“Mother, you yourself will soon appear to me to be indulging in idiotic musings!” cried Perdita, half in delight—half in contemptuous incredulity. “You never saw this young man—you know nothing of him——”
“Know nothing of him!” repeated her mother, scornfully. “We know enough, Perdita, to compel a whole family to implore our forbearance and our mercy,—to reduce that Mr. Hatfield, Lady Georgiana, and their nephew to the necessity of beseeching our silence on their bended knees!”
“Do you really put faith in the rhodomontade of that gipsy about the identity of the Mr. Hatfield of whom she spoke with a certain Tom Rain who had been hanged?” demanded Perdita, impatiently.
“Yes—because I know it to be true!” ejaculated her mother. “Listen, Perdita:—you were not born at that time—but it was only a few months before your birth when the whole metropolis was astounded by the sudden discovery that Tom Rain, the highwayman, was indeed alive. I was in London at the time——”
“In Newgate, mother?” asked her daughter, as coolly as if it were the most common-place question.
“Yes—in Newgate, if you must have me be particular in every detail,” answered the old harridan, bitterly.
“Where I was born,” remarked Perdita. “One of the first places I shall request you to show me, will be that same Newgate. But go on—I am listening attentively.”
“Well, then—I was in Newgate at the time that all London was astounded by certain discoveries relative to this same Tom Rainford—all brought about in consequence of a dreadful murder committed by that very Benjamin Bones whom you heard the gipsy mention. The story is too long to tell you now; but you shall have it shortly in its fullest details—for it may regard our interests more nearly than you at present imagine. One fact I must however state,—which is that Thomas Rainford was a famous highwayman who was hanged, and that by some means which never transpired, he was rescued from death—resuscitated, in fine. He received the royal pardon for all the deeds he had committed in opposition to the laws; and what afterwards became of him I knew not——”
“Because you had to leave England in pursuance of your sentence, I suppose, mother?” added Perdita, enquiringly.

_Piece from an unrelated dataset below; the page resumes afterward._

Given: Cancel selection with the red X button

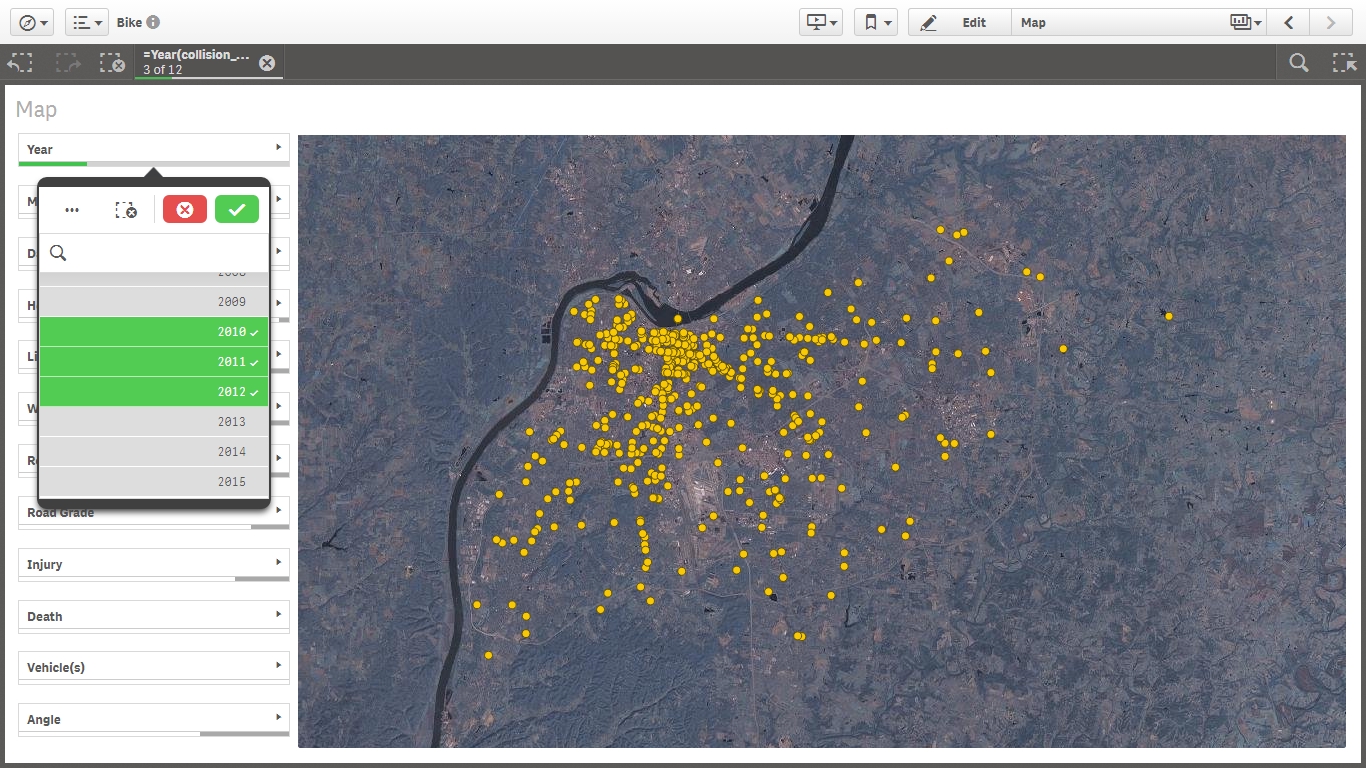Looking at the screenshot, I should coord(185,209).
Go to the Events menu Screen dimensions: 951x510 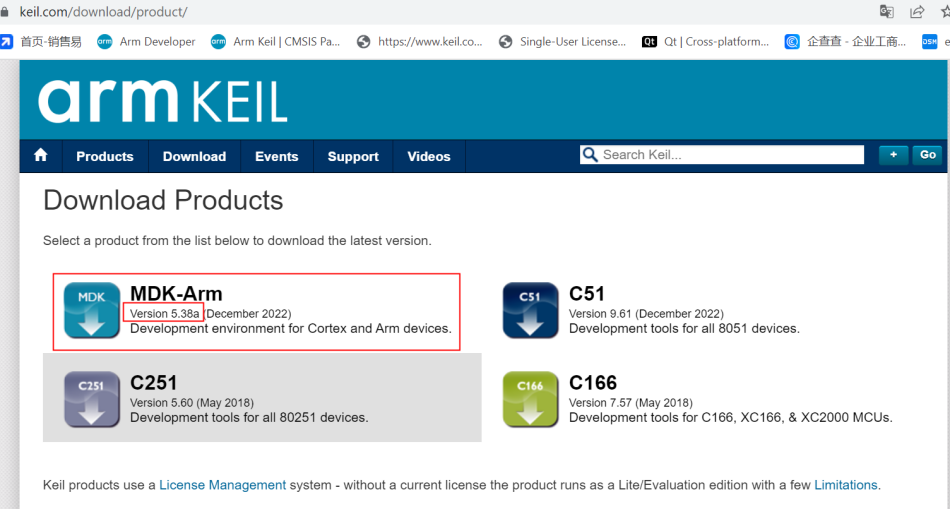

“Precisely so. And now chance throws us in the way of an old crone who, in the audible musings of dotage, informs us that this same Tom Rain is actually living under a feigned name—aye, and at the mansion of the Earl of Ellingham. It is clear that the gipsy had never heard of the wondrous fact that Rainford appeared in London disguised as a Blackamoor, only a few months after his execution, as I may call it: it is evident that the circumstance of his having survived the scaffold was unknown to her and to her companions. Thus was she struck with amazement and surprise, as well she might be under such circumstances, when she beheld him in Lord Ellingham’s carriage. But gipsies go so little into great cities and towns—hold so little intercourse with any save their own people—and are so little curious in respect to matters which do not immediately concern themselves, that it is not surprising if the old gipsy had never heard reported the well-known fact of Rainford’s resuscitation.”